Saved data entries:

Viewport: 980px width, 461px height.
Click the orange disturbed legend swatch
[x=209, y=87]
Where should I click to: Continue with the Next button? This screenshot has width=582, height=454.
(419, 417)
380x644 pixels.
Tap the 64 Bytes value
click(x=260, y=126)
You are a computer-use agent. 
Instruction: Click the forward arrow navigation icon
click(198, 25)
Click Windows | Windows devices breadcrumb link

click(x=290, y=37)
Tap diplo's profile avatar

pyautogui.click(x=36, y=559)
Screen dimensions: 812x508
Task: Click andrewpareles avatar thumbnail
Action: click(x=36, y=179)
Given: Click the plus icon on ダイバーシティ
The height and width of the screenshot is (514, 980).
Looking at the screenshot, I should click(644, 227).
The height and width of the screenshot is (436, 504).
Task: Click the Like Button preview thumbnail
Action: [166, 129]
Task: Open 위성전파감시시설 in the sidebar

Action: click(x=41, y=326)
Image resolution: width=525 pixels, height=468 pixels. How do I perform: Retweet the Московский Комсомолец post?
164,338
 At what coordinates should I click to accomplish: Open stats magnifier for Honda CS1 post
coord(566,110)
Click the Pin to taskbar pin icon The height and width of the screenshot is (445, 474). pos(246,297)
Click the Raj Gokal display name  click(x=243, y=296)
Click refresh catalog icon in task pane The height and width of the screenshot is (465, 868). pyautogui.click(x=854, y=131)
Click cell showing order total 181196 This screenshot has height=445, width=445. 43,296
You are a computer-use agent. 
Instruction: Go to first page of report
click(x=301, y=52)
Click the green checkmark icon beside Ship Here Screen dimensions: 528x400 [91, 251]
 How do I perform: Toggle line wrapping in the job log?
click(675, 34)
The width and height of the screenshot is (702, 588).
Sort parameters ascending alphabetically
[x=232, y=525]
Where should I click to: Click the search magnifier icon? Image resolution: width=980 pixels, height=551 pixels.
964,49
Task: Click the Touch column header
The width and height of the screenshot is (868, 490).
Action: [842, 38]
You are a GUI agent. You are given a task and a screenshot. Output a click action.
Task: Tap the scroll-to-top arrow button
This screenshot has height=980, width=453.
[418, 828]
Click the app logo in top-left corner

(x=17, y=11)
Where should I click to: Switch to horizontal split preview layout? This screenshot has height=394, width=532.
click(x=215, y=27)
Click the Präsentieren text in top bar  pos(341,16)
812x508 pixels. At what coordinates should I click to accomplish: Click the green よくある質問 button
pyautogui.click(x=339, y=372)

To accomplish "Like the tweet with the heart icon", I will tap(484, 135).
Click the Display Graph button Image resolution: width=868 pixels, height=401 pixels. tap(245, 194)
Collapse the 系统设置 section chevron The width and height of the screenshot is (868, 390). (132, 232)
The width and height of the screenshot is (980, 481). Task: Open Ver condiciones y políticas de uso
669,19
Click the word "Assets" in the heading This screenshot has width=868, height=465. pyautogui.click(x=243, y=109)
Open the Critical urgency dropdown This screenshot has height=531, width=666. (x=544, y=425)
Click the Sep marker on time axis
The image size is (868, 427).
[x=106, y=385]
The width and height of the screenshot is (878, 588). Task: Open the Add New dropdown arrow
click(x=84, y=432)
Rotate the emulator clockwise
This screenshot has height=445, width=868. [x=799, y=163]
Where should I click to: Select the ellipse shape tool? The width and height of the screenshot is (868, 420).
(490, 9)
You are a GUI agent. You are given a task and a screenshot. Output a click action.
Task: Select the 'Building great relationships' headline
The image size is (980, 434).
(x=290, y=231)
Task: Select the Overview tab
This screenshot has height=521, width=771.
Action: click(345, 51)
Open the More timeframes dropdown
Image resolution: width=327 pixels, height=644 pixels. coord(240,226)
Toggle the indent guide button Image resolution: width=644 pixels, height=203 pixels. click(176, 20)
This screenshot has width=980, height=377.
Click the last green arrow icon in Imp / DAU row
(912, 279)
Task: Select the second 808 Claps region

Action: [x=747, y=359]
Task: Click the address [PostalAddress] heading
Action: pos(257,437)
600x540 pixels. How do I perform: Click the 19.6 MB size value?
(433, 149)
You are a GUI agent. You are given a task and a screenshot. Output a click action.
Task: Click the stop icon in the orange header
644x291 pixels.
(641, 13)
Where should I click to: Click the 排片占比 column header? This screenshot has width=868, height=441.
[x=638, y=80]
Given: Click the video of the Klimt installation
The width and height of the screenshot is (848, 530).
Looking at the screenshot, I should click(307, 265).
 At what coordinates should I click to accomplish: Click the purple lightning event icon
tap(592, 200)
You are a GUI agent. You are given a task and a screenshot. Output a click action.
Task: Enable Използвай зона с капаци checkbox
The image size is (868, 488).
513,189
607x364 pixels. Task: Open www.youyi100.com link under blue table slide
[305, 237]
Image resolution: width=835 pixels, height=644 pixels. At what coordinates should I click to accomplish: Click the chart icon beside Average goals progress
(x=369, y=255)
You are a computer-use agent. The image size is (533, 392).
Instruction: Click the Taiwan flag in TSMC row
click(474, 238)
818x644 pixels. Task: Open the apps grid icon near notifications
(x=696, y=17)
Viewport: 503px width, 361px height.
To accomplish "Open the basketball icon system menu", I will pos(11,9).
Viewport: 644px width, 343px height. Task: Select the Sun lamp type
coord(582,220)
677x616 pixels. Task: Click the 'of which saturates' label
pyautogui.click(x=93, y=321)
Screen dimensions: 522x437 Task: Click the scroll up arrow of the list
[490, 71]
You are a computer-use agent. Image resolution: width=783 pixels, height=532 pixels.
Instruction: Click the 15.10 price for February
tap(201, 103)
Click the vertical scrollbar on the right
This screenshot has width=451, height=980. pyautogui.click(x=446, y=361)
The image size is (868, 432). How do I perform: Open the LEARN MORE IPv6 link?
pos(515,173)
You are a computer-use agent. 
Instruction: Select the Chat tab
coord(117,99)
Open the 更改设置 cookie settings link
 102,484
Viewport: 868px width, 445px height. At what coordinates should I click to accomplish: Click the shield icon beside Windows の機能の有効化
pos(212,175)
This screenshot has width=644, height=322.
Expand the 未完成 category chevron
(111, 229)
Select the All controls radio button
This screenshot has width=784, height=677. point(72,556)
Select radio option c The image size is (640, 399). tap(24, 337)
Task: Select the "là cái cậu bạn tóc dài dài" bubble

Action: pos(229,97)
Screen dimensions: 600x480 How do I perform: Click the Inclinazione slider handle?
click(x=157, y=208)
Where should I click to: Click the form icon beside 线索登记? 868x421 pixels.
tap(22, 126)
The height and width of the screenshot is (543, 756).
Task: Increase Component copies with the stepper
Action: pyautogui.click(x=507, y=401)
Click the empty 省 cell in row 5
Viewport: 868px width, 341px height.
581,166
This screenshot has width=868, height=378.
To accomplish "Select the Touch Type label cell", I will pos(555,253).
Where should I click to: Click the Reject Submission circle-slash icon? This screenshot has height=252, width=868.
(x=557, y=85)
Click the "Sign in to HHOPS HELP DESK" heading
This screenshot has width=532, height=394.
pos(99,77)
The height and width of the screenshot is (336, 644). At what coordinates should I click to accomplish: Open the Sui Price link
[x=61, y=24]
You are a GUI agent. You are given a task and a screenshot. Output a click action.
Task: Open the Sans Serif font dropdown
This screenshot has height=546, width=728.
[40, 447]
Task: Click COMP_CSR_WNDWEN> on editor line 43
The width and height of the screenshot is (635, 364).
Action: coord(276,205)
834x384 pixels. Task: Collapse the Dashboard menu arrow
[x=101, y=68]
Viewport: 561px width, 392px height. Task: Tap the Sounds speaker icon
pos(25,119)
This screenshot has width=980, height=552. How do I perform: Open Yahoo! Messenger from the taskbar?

* _Task prompt_
Return the entries above exactly, each one complete.

* _Answer area_
Viewport: 980px width, 461px height.
Click the orange disturbed legend swatch
[x=209, y=87]
Where should I click to: Continue with the Next button? This screenshot has width=582, height=454.
(419, 417)
380x644 pixels.
Tap the 64 Bytes value
click(x=260, y=126)
You are a computer-use agent. 
Instruction: Click the forward arrow navigation icon
click(198, 25)
Click Windows | Windows devices breadcrumb link

click(x=290, y=37)
Tap diplo's profile avatar

pyautogui.click(x=36, y=559)
Screen dimensions: 812x508
Task: Click andrewpareles avatar thumbnail
Action: click(x=36, y=179)
Given: Click the plus icon on ダイバーシティ
The height and width of the screenshot is (514, 980).
Looking at the screenshot, I should click(644, 227).
The height and width of the screenshot is (436, 504).
Task: Click the Like Button preview thumbnail
Action: [166, 129]
Task: Open 위성전파감시시설 in the sidebar

Action: click(x=41, y=326)
Image resolution: width=525 pixels, height=468 pixels. How do I perform: Retweet the Московский Комсомолец post?
164,338
 At what coordinates should I click to accomplish: Open stats magnifier for Honda CS1 post
coord(566,110)
Click the Pin to taskbar pin icon The height and width of the screenshot is (445, 474). pos(246,297)
Click the Raj Gokal display name  click(x=243, y=296)
Click refresh catalog icon in task pane The height and width of the screenshot is (465, 868). pyautogui.click(x=854, y=131)
Click cell showing order total 181196 This screenshot has height=445, width=445. 43,296
You are a computer-use agent. 
Instruction: Go to first page of report
click(x=301, y=52)
Click the green checkmark icon beside Ship Here Screen dimensions: 528x400 [91, 251]
 How do I perform: Toggle line wrapping in the job log?
click(675, 34)
The width and height of the screenshot is (702, 588).
Sort parameters ascending alphabetically
[x=232, y=525]
Where should I click to: Click the search magnifier icon? Image resolution: width=980 pixels, height=551 pixels.
964,49
Task: Click the Touch column header
The width and height of the screenshot is (868, 490).
Action: [842, 38]
You are a GUI agent. You are given a task and a screenshot. Output a click action.
Task: Tap the scroll-to-top arrow button
This screenshot has height=980, width=453.
[418, 828]
Click the app logo in top-left corner

(x=17, y=11)
Where should I click to: Switch to horizontal split preview layout? This screenshot has height=394, width=532.
click(x=215, y=27)
Click the Präsentieren text in top bar  pos(341,16)
812x508 pixels. At what coordinates should I click to accomplish: Click the green よくある質問 button
pyautogui.click(x=339, y=372)

To accomplish "Like the tweet with the heart icon", I will tap(484, 135).
Click the Display Graph button Image resolution: width=868 pixels, height=401 pixels. tap(245, 194)
Collapse the 系统设置 section chevron The width and height of the screenshot is (868, 390). (132, 232)
The width and height of the screenshot is (980, 481). Task: Open Ver condiciones y políticas de uso
669,19
Click the word "Assets" in the heading This screenshot has width=868, height=465. pyautogui.click(x=243, y=109)
Open the Critical urgency dropdown This screenshot has height=531, width=666. (x=544, y=425)
Click the Sep marker on time axis
The image size is (868, 427).
[x=106, y=385]
The width and height of the screenshot is (878, 588). Task: Open the Add New dropdown arrow
click(x=84, y=432)
Rotate the emulator clockwise
This screenshot has height=445, width=868. [x=799, y=163]
Where should I click to: Select the ellipse shape tool? The width and height of the screenshot is (868, 420).
(490, 9)
You are a GUI agent. You are given a task and a screenshot. Output a click action.
Task: Select the 'Building great relationships' headline
The image size is (980, 434).
(x=290, y=231)
Task: Select the Overview tab
This screenshot has height=521, width=771.
Action: click(345, 51)
Open the More timeframes dropdown
Image resolution: width=327 pixels, height=644 pixels. coord(240,226)
Toggle the indent guide button Image resolution: width=644 pixels, height=203 pixels. click(176, 20)
This screenshot has width=980, height=377.
Click the last green arrow icon in Imp / DAU row
(912, 279)
Task: Select the second 808 Claps region

Action: [x=747, y=359]
Task: Click the address [PostalAddress] heading
Action: pos(257,437)
600x540 pixels. How do I perform: Click the 19.6 MB size value?
(433, 149)
You are a GUI agent. You are given a task and a screenshot. Output a click action.
Task: Click the stop icon in the orange header
644x291 pixels.
(641, 13)
Where should I click to: Click the 排片占比 column header? This screenshot has width=868, height=441.
[x=638, y=80]
Given: Click the video of the Klimt installation
The width and height of the screenshot is (848, 530).
Looking at the screenshot, I should click(307, 265).
 At what coordinates should I click to accomplish: Click the purple lightning event icon
tap(592, 200)
You are a GUI agent. You are given a task and a screenshot. Output a click action.
Task: Enable Използвай зона с капаци checkbox
The image size is (868, 488).
513,189
607x364 pixels. Task: Open www.youyi100.com link under blue table slide
[305, 237]
Image resolution: width=835 pixels, height=644 pixels. At what coordinates should I click to accomplish: Click the chart icon beside Average goals progress
(x=369, y=255)
You are a computer-use agent. The image size is (533, 392).
Instruction: Click the Taiwan flag in TSMC row
click(474, 238)
818x644 pixels. Task: Open the apps grid icon near notifications
(x=696, y=17)
Viewport: 503px width, 361px height.
To accomplish "Open the basketball icon system menu", I will pos(11,9).
Viewport: 644px width, 343px height. Task: Select the Sun lamp type
coord(582,220)
677x616 pixels. Task: Click the 'of which saturates' label
pyautogui.click(x=93, y=321)
Screen dimensions: 522x437 Task: Click the scroll up arrow of the list
[490, 71]
You are a computer-use agent. Image resolution: width=783 pixels, height=532 pixels.
Instruction: Click the 15.10 price for February
tap(201, 103)
Click the vertical scrollbar on the right
This screenshot has width=451, height=980. pyautogui.click(x=446, y=361)
The image size is (868, 432). How do I perform: Open the LEARN MORE IPv6 link?
pos(515,173)
You are a computer-use agent. 
Instruction: Select the Chat tab
coord(117,99)
Open the 更改设置 cookie settings link
 102,484
Viewport: 868px width, 445px height. At what coordinates should I click to accomplish: Click the shield icon beside Windows の機能の有効化
pos(212,175)
This screenshot has width=644, height=322.
Expand the 未完成 category chevron
(111, 229)
Select the All controls radio button
This screenshot has width=784, height=677. point(72,556)
Select radio option c The image size is (640, 399). tap(24, 337)
Task: Select the "là cái cậu bạn tóc dài dài" bubble

Action: pos(229,97)
Screen dimensions: 600x480 How do I perform: Click the Inclinazione slider handle?
click(x=157, y=208)
Where should I click to: Click the form icon beside 线索登记? 868x421 pixels.
tap(22, 126)
The height and width of the screenshot is (543, 756).
Task: Increase Component copies with the stepper
Action: pyautogui.click(x=507, y=401)
Click the empty 省 cell in row 5
Viewport: 868px width, 341px height.
581,166
This screenshot has width=868, height=378.
To accomplish "Select the Touch Type label cell", I will pos(555,253).
Where should I click to: Click the Reject Submission circle-slash icon? This screenshot has height=252, width=868.
(x=557, y=85)
Click the "Sign in to HHOPS HELP DESK" heading
This screenshot has width=532, height=394.
pos(99,77)
The height and width of the screenshot is (336, 644). At what coordinates should I click to accomplish: Open the Sui Price link
[x=61, y=24]
You are a GUI agent. You are given a task and a screenshot. Output a click action.
Task: Open the Sans Serif font dropdown
This screenshot has height=546, width=728.
[40, 447]
Task: Click COMP_CSR_WNDWEN> on editor line 43
The width and height of the screenshot is (635, 364).
Action: coord(276,205)
834x384 pixels. Task: Collapse the Dashboard menu arrow
[x=101, y=68]
Viewport: 561px width, 392px height. Task: Tap the Sounds speaker icon
pos(25,119)
This screenshot has width=980, height=552. How do I perform: Open Yahoo! Messenger from the taskbar?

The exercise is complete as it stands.